Backer writes: "Advertisers today are quick to substitute a new film technique for a new message, and manufacturers are more prone to redesign the package than improve what is inside it." I think this is true. There have been few truly innovative, revolutionary ideas. Apple's iPod is one such idea. It took over the world that Sony Walkman tape and CD players used to dominate but raised the ante considerably. Instead of being limited to the 13 or so songs on a CD, iPod users can have thousands of songs at their fingertips. Thousands! In addition, they can even watch videos on these tiny gadgets thus impacting the creation and delivery of movies, both entertaining and informational. I listen to Terry Gross's interview as podcasts on my iPod.

Products like laundry detergent or toothpaste have not changed in decades, maybe not since they were first introduced and marketed. Manufacturers market new tastes or new fragrances, sometimes adding new ingredients that supposedly "improved" the product but the next slew of products boasted new ingredients, suggesting that the additional ingredients are like the taste or fragrance is just new packaging.

As someone interested in creating photographs and videos I am obviously interested in packaging. I am still in the stage of climbing the learning curve and have not left the ground behind me much. But I think sometimes the packaging is the revolutionizing idea. 

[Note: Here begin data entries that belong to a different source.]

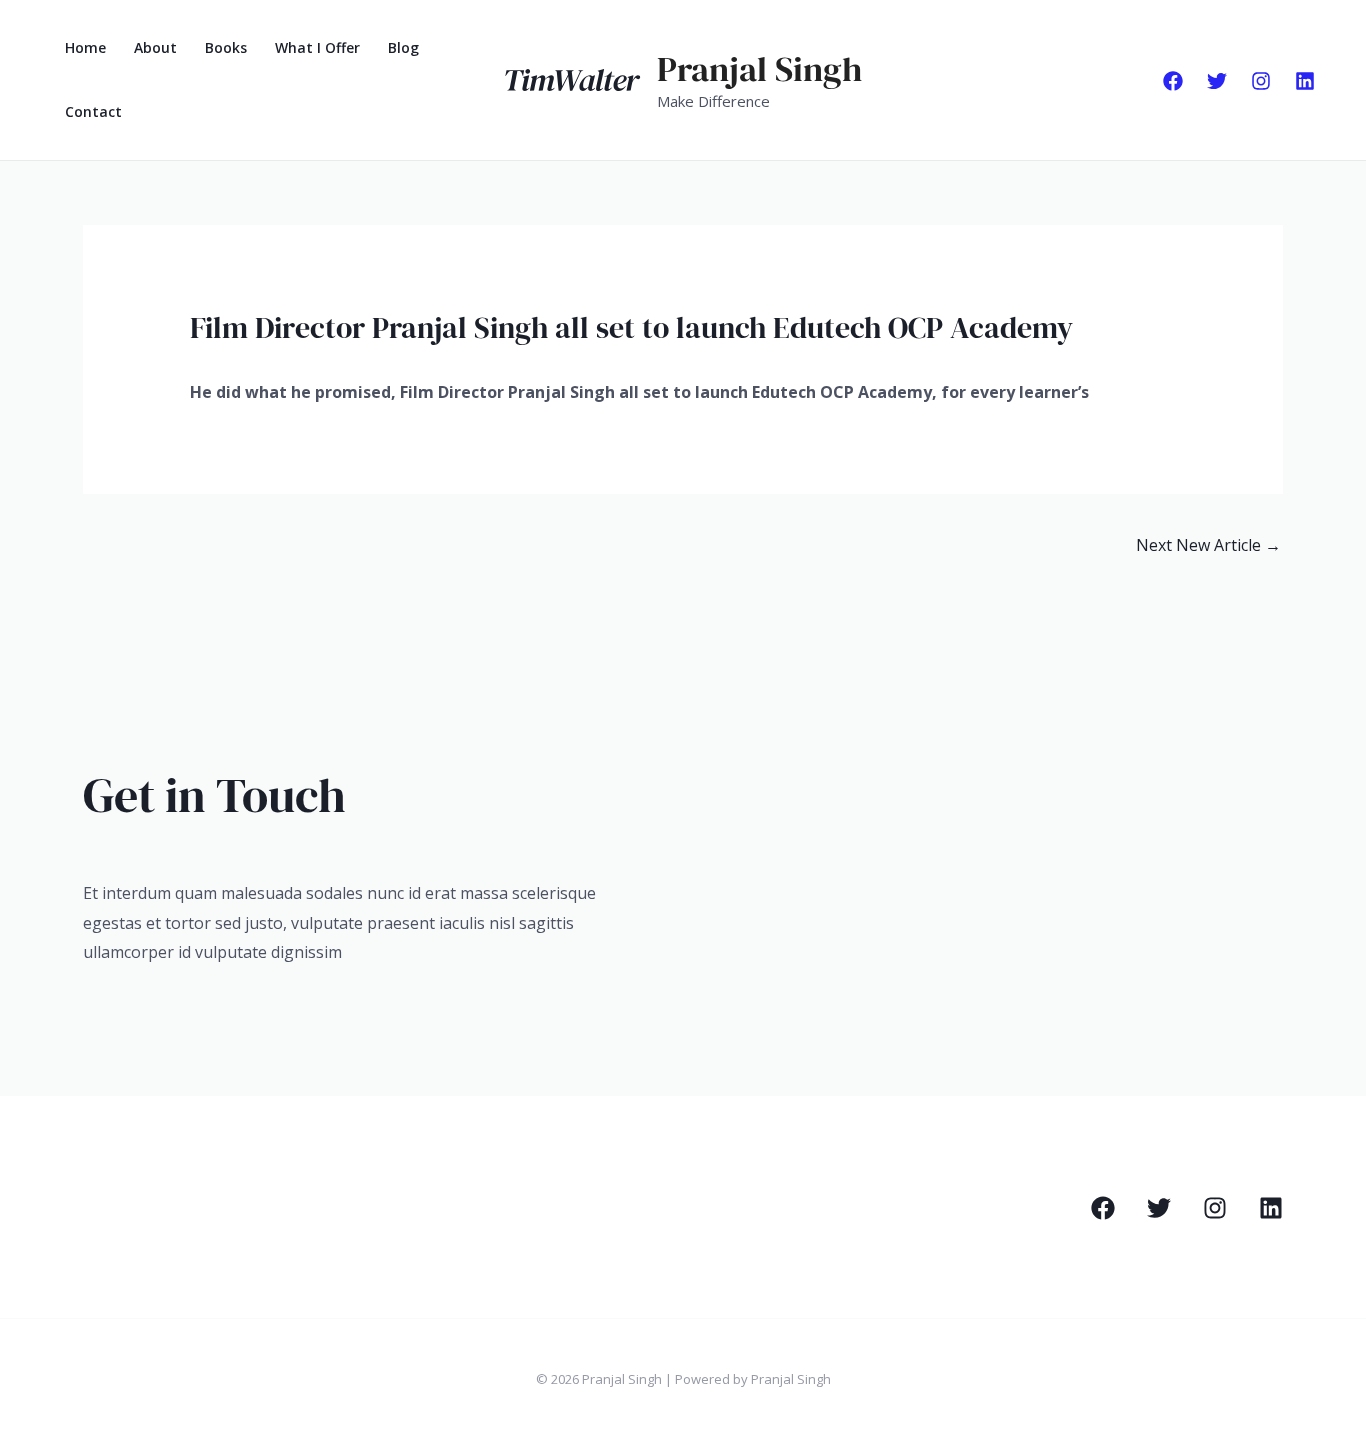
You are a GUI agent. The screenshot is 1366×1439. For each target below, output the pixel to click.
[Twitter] (1217, 81)
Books (226, 47)
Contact (93, 111)
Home (85, 47)
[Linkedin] (1305, 81)
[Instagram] (1261, 81)
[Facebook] (1173, 81)
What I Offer (317, 47)
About (155, 47)
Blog (403, 47)
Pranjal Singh (759, 69)
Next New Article (1208, 545)
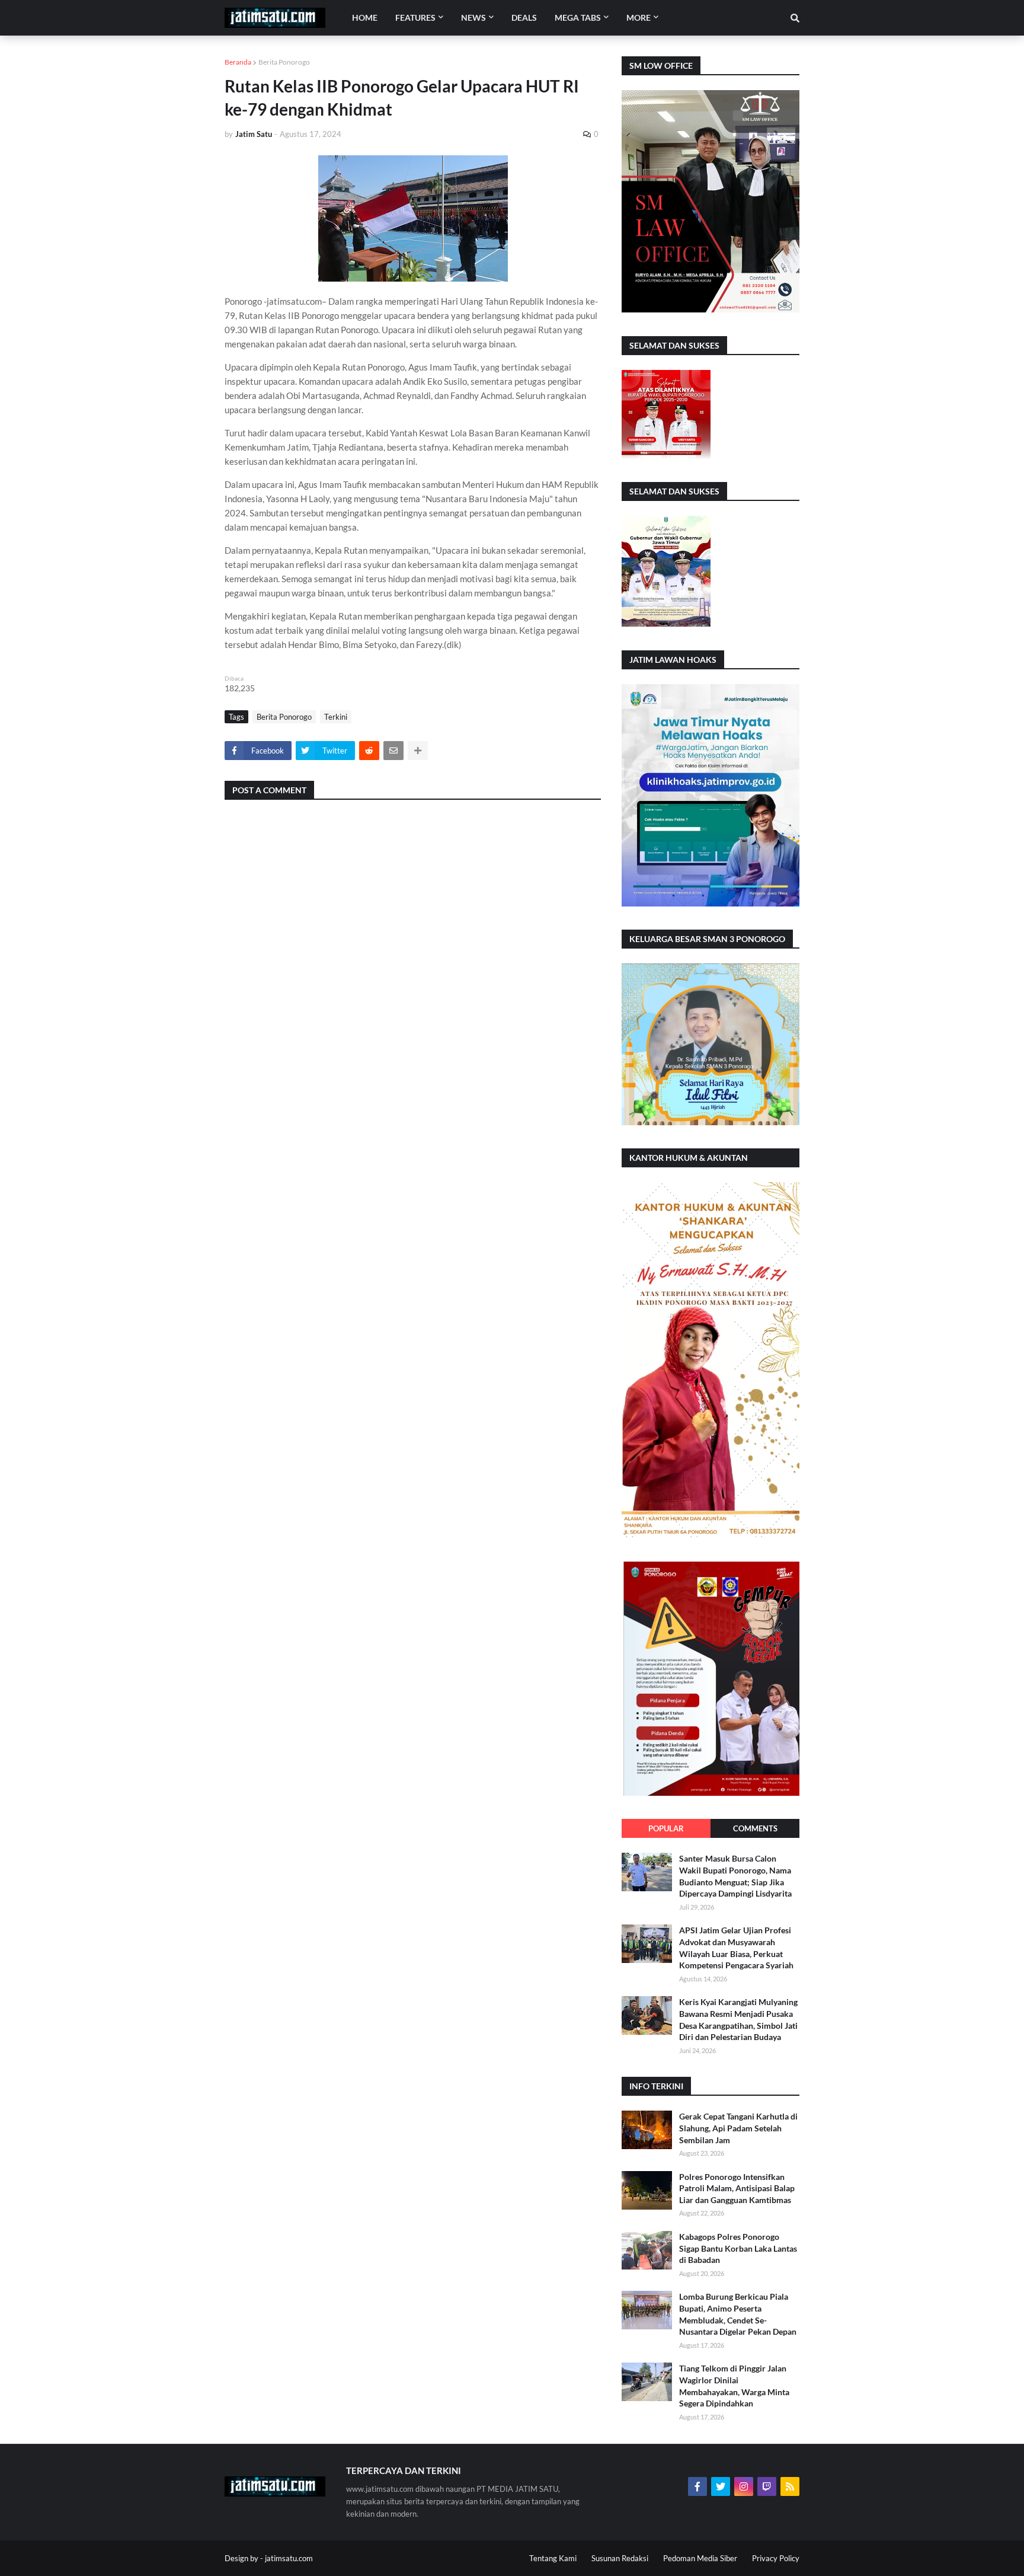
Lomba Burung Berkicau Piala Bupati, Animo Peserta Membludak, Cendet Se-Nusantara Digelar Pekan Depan (737, 2313)
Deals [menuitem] (524, 17)
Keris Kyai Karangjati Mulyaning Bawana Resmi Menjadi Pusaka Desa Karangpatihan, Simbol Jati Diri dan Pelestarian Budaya (738, 2019)
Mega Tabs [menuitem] (578, 17)
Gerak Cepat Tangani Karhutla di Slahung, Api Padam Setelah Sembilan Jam (738, 2127)
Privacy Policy (775, 2558)
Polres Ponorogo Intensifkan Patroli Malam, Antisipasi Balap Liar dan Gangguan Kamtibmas (737, 2188)
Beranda (238, 62)
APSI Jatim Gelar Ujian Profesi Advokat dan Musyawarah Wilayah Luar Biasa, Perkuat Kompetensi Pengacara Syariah (736, 1947)
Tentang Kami (553, 2558)
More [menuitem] (638, 17)
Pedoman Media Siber (700, 2558)
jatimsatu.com (289, 2558)
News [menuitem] (473, 17)
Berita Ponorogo (284, 62)
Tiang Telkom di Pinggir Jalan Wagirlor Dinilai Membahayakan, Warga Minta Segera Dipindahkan (734, 2385)
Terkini (335, 717)
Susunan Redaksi (619, 2558)
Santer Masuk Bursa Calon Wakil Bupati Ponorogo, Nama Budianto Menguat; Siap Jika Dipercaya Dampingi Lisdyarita (735, 1875)
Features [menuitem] (415, 17)
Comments (755, 1828)
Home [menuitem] (364, 17)
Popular (666, 1828)
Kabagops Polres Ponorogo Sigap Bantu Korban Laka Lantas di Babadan (738, 2248)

I read  David Pogue's iMovie '08 & iDVD yesterday. iMovie, he contends, has revolutionized movie-making that ordinary folks can make movies now that are not tedious but truly creative. With the accessibility of video-making, animated visual presentation is taking over what used to be static, non-visual media. Even photographs now are more effectively displayed as slide shows or outright videos set to music, the elements of Hollywood-style movies. In a society where ADHD is rife and attention spans have grown shorter because the visual or sensory stimuli can be delivered with great speed, people now crave dynamic, faster-than-life presentations. 

Faster-than-life and we can collapse our very experience of life (being composed of thoughts and sensations) and feel we are living more, living richer, more profound and wide-ranging lives.